Saturday, 8 August 2015

Sri Lanka's TATA, Benz agency net up 600-pct amid credit fired consumption

ECONOMYNEXT - Profits at Sri Lanka's Diesel and Motor Engineering Plc (DIMO) grew 655 percent to 228 million rupees in the March 2015 quarter from a year earlier, interim accounts showed as car sales picked up in a credit fired consumption boom.

Dimo which holds agencies for India's TATA and Germany's Benz reported earnings of 25.73 rupees per share, for the quarter. The stock traded at 750 rupees, up 40 rupees.

Dimo said group revenues grew 43 percent to 8.2 billion rupees, cost of sales rose 47 percent to 6.8 billion rupees and gross profits rose 28 percent to 1.38 billion rupees.

Finance costs fell 14 percent to 102 million rupees.

Sri Lanka's car sales have boomed amid historically low interest rates, while budget deficits expanded amid salary hikes to state workers and domestic borrowings also rose.

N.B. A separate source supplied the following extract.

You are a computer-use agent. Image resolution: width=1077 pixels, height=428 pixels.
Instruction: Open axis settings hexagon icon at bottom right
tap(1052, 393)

Sri Lanka's vehicle registry data analysed by JB Securities, a Colombo-based equity research house showed that registration of TATA Ace, Sri Lanka's best-selling mini truck rose to 952 units in March from 527 units a year earlier. Around 94 percent of all trucks are sold on credit.

Latest data showed rising levels of debt monetization or money printing, which keeps interest rates down against market fundamentals and generate bubbles and balance of payments pressure.